(Beginning of EXERCISE INPUT)

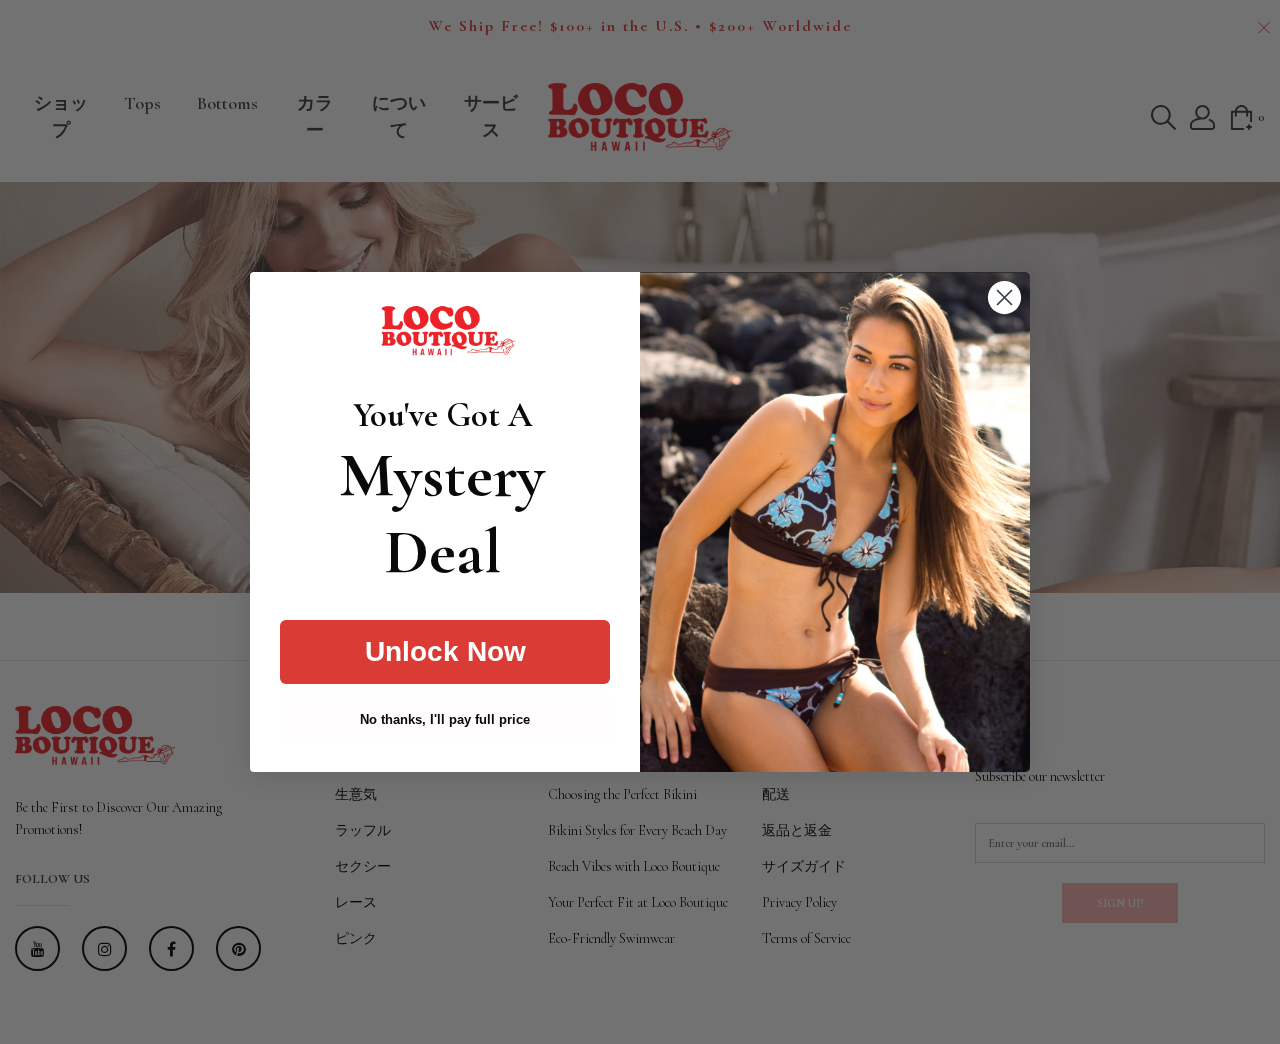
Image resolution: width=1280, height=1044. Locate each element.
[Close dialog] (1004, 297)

(End of EXERCISE INPUT)
(Beginning of EXERCISE INPUT)

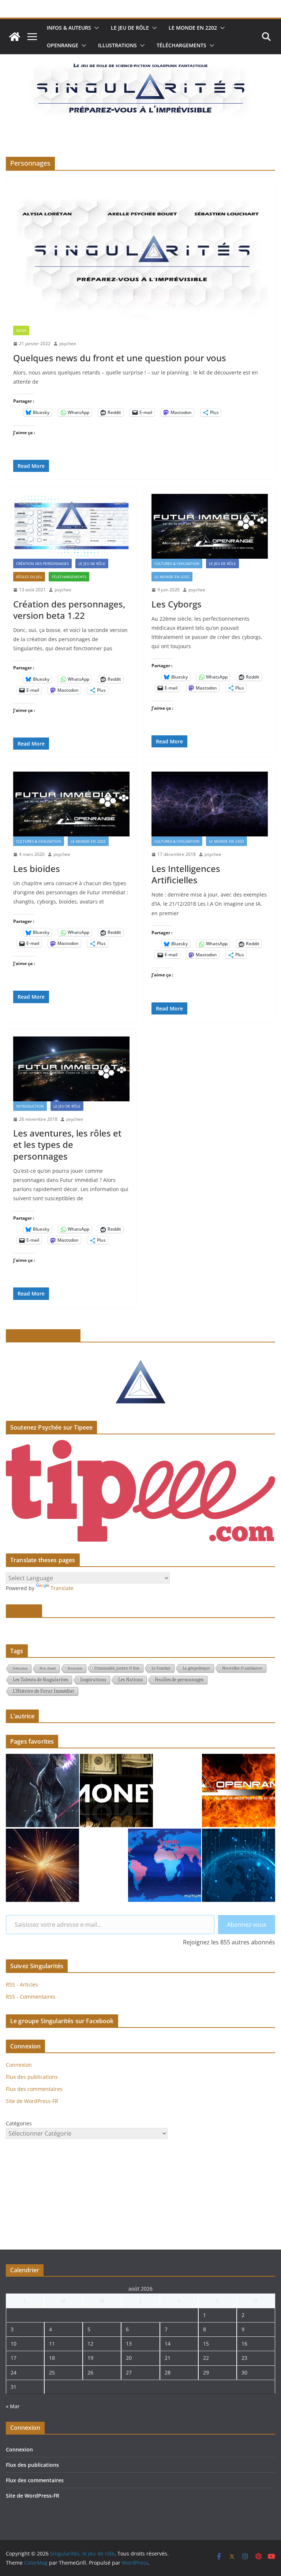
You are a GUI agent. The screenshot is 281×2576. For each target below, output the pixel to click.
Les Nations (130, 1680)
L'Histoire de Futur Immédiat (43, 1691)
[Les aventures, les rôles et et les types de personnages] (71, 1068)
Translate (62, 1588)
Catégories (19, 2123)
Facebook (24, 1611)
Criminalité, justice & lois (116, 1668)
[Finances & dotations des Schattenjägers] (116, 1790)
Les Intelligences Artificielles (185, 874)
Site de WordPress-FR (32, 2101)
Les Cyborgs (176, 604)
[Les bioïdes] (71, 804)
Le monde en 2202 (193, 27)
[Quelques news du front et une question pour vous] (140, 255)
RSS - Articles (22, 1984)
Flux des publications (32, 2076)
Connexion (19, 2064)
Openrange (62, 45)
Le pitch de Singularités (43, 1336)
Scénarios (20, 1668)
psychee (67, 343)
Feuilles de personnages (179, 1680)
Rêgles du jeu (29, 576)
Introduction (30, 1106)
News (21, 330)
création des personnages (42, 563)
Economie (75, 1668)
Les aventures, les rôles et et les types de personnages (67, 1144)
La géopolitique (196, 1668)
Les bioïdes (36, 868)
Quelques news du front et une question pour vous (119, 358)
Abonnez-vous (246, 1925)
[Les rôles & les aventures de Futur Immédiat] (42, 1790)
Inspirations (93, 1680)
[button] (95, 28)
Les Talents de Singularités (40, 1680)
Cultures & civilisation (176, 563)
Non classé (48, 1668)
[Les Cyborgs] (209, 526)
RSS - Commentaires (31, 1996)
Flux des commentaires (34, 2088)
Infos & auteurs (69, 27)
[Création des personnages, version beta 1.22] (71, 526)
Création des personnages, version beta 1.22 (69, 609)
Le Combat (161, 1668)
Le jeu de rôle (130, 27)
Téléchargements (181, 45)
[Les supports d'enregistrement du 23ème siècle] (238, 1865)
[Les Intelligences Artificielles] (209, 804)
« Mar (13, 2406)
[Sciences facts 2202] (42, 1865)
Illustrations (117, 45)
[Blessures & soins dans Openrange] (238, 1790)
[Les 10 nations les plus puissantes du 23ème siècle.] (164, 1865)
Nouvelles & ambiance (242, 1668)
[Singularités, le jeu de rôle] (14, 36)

(End of EXERCISE INPUT)
(Beginning of EXERCISE INPUT)

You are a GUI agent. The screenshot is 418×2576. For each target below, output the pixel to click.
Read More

(End of EXERCISE INPUT)

With the line holding "[button] (95, 28)" as the first and the line holding "[Les 10 nations" as the last, set down that range of the entries above exactly, and nothing else.

[button] (95, 28)
Les Talents de Singularités (40, 1680)
Cultures & civilisation (176, 563)
Non classé (48, 1668)
[Les Cyborgs] (209, 526)
RSS - Commentaires (31, 1996)
Flux des commentaires (34, 2088)
Infos & auteurs (69, 27)
[Création des personnages, version beta 1.22] (71, 526)
Création des personnages, version beta 1.22 (69, 609)
Le Combat (161, 1668)
Le jeu de rôle (130, 27)
Téléchargements (181, 45)
[Les supports d'enregistrement du 23ème siècle] (238, 1865)
[Les Intelligences Artificielles] (209, 804)
« Mar (13, 2406)
[Sciences facts 2202] (42, 1865)
Illustrations (117, 45)
[Blessures & soins dans Openrange] (238, 1790)
[Les 10 nations les plus puissantes du 23ème siècle.] (164, 1865)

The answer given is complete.